TASK TO CARRY OUT
Set down the lines below, exactly, starting at the one that contains "Task: Toggle HDR mastering is for checkbox" and stopping at the last line, inclusive. Omit pictures.

DATA IN THIS EXERCISE
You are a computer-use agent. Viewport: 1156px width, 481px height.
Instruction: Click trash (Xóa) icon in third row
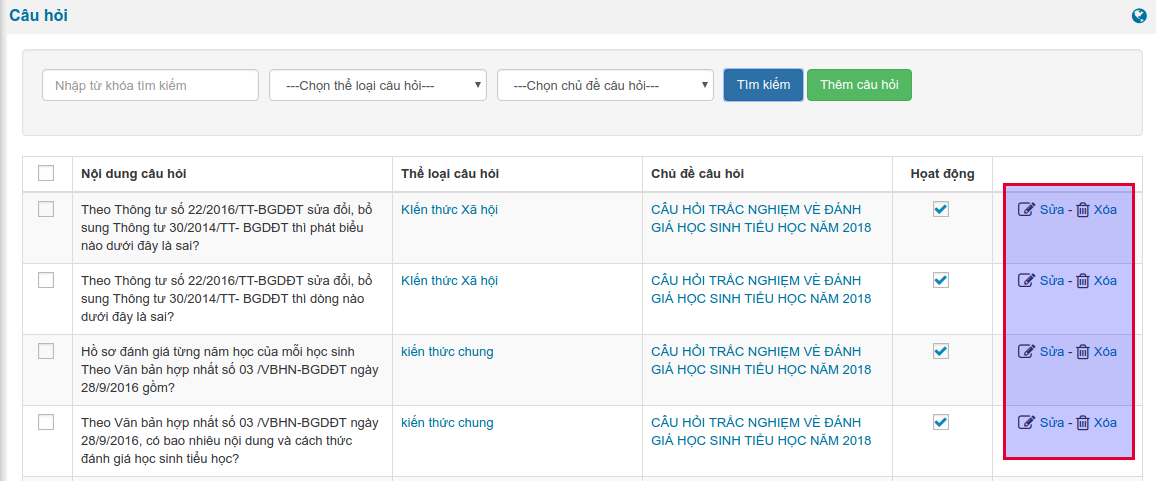point(1082,352)
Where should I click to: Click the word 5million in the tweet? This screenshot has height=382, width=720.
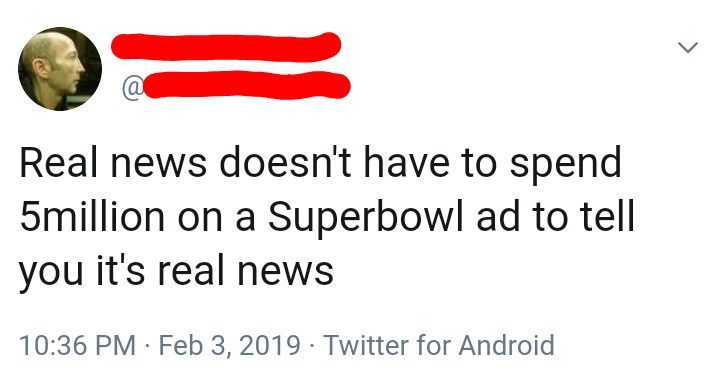pyautogui.click(x=92, y=217)
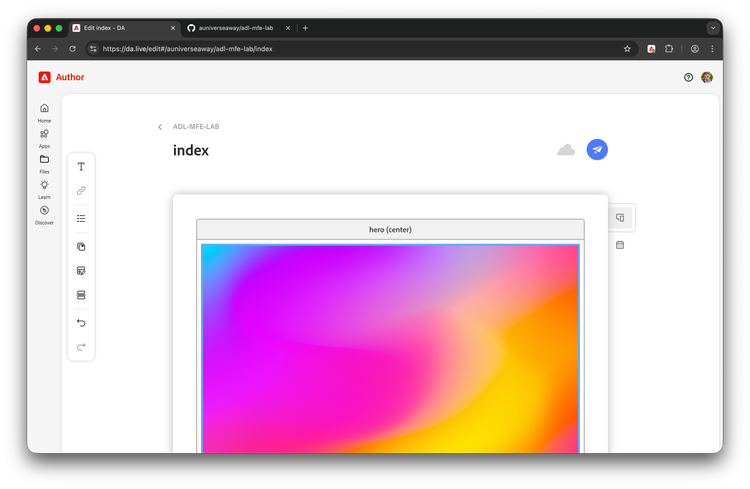Viewport: 750px width, 489px height.
Task: Click the list tool in editor toolbar
Action: [x=81, y=218]
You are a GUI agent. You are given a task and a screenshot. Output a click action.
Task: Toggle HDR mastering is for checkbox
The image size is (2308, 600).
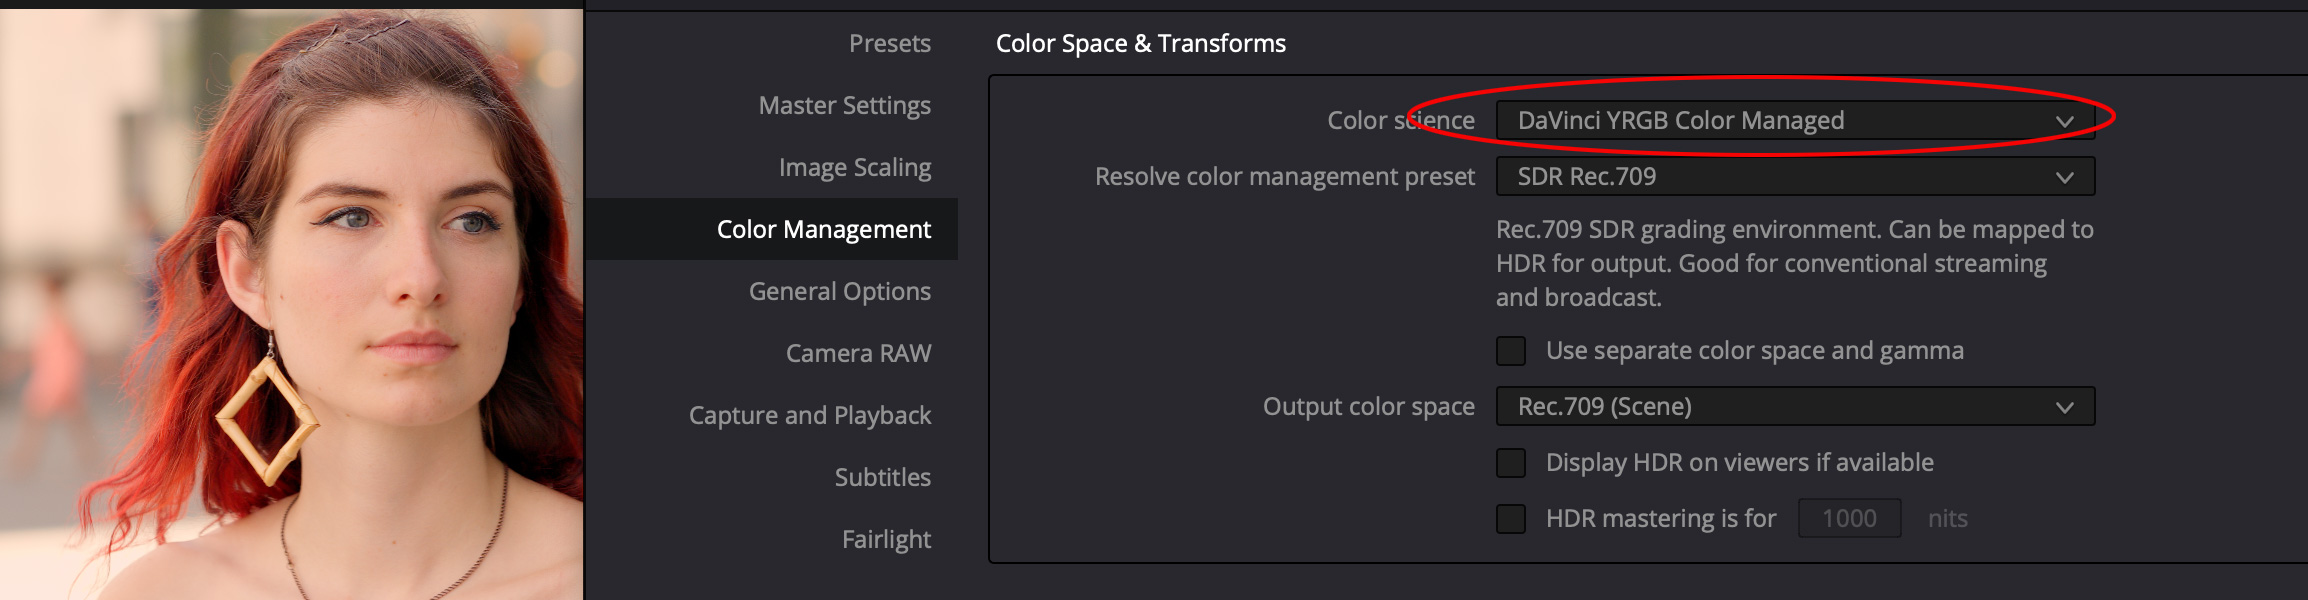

TASK RESPONSE
Task: Toggle HDR mastering is for checkbox
The image size is (2308, 600).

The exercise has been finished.